Please repeat the data below word for word, starting at the line that contains "How do I perform: Click" and continuing through the end of the data. Leave the pictures out of your answer.

(Pointing records for screenshots and pages)
— Begin —

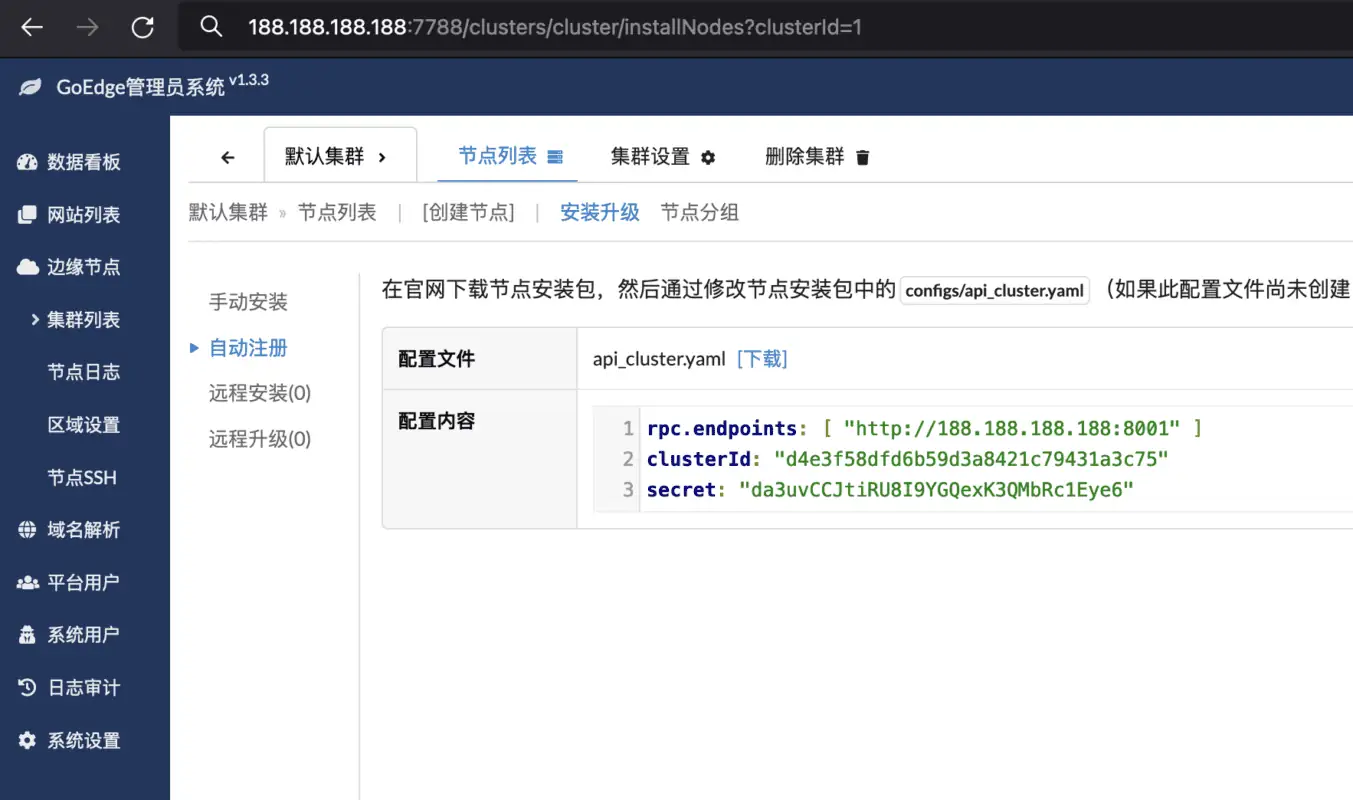Collapse the 自动注册 section triangle
The width and height of the screenshot is (1353, 800).
tap(195, 347)

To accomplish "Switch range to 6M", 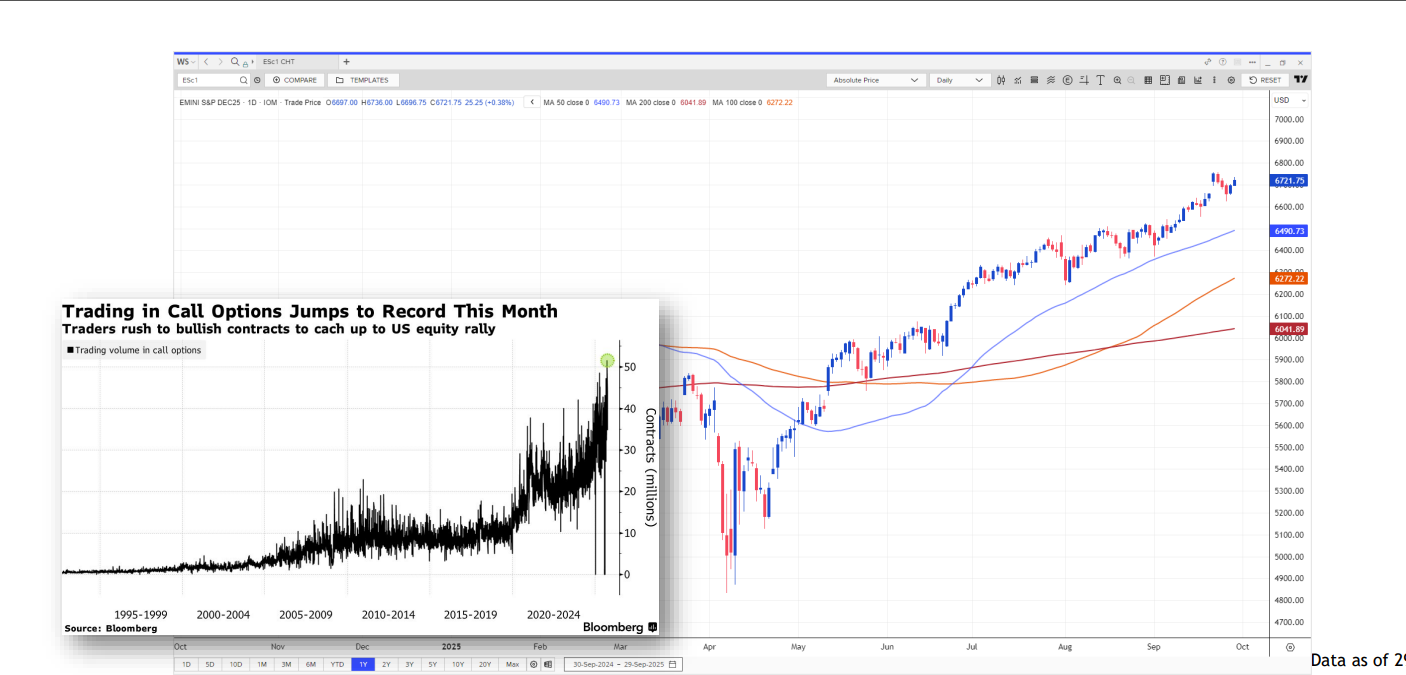I will click(x=311, y=664).
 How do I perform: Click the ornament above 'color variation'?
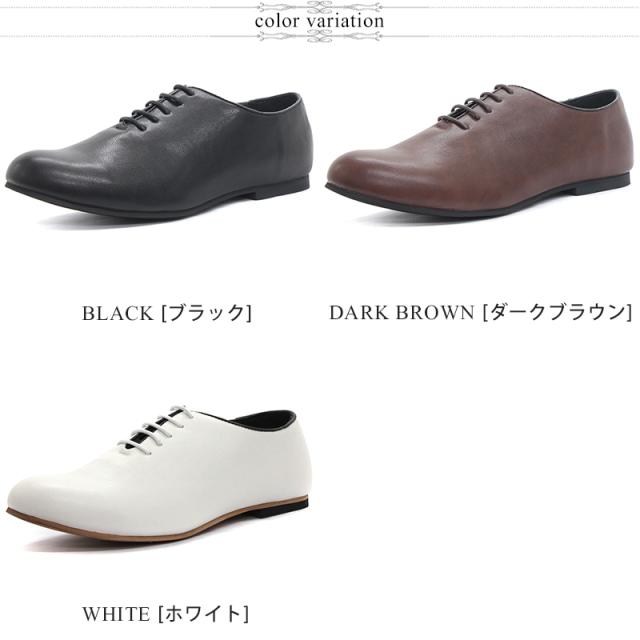320,7
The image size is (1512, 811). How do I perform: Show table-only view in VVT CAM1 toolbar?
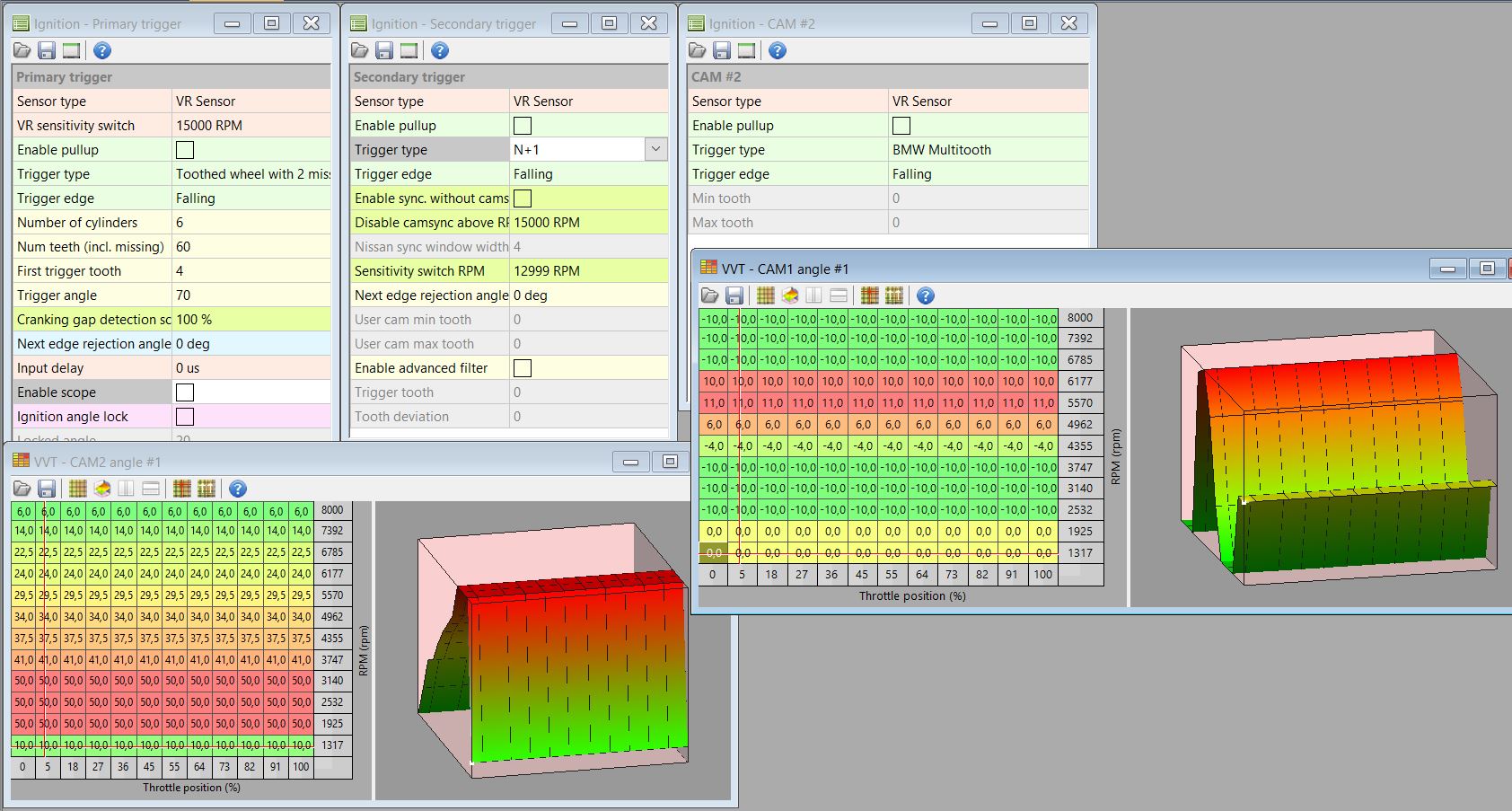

— End —

**Output for this task**
 How do I perform: Click the ornament above 'color variation'?
320,7
The image size is (1512, 811). How do I perform: Show table-only view in VVT CAM1 toolbar?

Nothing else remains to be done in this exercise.